▸ **WHAT YOU HAVE TO DO**
Produce an exact copy of the data below.

▸ **DATA TO PROCESS**
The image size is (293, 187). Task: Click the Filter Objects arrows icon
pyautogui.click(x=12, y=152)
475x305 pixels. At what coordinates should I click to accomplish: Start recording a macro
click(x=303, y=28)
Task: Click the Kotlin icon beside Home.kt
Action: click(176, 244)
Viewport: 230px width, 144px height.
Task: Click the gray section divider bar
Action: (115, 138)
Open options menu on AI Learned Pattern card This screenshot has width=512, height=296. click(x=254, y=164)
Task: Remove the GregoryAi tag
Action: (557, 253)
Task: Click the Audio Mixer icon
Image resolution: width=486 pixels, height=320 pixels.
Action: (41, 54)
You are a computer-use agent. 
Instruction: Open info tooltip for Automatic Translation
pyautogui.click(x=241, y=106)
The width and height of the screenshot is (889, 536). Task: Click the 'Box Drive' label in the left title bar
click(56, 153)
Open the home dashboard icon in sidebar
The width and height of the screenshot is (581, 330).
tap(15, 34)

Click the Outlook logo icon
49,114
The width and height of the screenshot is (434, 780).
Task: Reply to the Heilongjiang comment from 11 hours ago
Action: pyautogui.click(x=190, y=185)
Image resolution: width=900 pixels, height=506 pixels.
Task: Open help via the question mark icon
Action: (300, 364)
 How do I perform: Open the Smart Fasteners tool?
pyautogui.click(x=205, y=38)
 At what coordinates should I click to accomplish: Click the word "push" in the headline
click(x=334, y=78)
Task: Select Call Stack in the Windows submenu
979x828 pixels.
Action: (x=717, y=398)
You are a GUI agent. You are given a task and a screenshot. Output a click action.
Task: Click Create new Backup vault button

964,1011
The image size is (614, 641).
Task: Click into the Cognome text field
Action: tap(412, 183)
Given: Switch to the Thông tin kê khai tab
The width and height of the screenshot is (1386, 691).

▸ **ANSWER TO THE PROBLEM**
The image size is (293, 187). Task: Click the Filter Objects arrows icon
pyautogui.click(x=12, y=152)
475x305 pixels. At what coordinates should I click to accomplish: Start recording a macro
click(x=303, y=28)
Task: Click the Kotlin icon beside Home.kt
Action: click(176, 244)
Viewport: 230px width, 144px height.
Task: Click the gray section divider bar
Action: (115, 138)
Open options menu on AI Learned Pattern card This screenshot has width=512, height=296. click(x=254, y=164)
Task: Remove the GregoryAi tag
Action: (557, 253)
Task: Click the Audio Mixer icon
Image resolution: width=486 pixels, height=320 pixels.
Action: (41, 54)
You are a computer-use agent. 
Instruction: Open info tooltip for Automatic Translation
pyautogui.click(x=241, y=106)
The width and height of the screenshot is (889, 536). Task: Click the 'Box Drive' label in the left title bar
click(56, 153)
Open the home dashboard icon in sidebar
The width and height of the screenshot is (581, 330).
tap(15, 34)

Click the Outlook logo icon
49,114
The width and height of the screenshot is (434, 780).
Task: Reply to the Heilongjiang comment from 11 hours ago
Action: pyautogui.click(x=190, y=185)
Image resolution: width=900 pixels, height=506 pixels.
Task: Open help via the question mark icon
Action: (300, 364)
 How do I perform: Open the Smart Fasteners tool?
pyautogui.click(x=205, y=38)
 At what coordinates should I click to accomplish: Click the word "push" in the headline
click(x=334, y=78)
Task: Select Call Stack in the Windows submenu
979x828 pixels.
Action: (x=717, y=398)
You are a GUI agent. You are given a task and a screenshot. Output a click action.
Task: Click Create new Backup vault button

964,1011
The image size is (614, 641).
Task: Click into the Cognome text field
Action: tap(412, 183)
Given: Switch to the Thông tin kê khai tab
The width and height of the screenshot is (1386, 691).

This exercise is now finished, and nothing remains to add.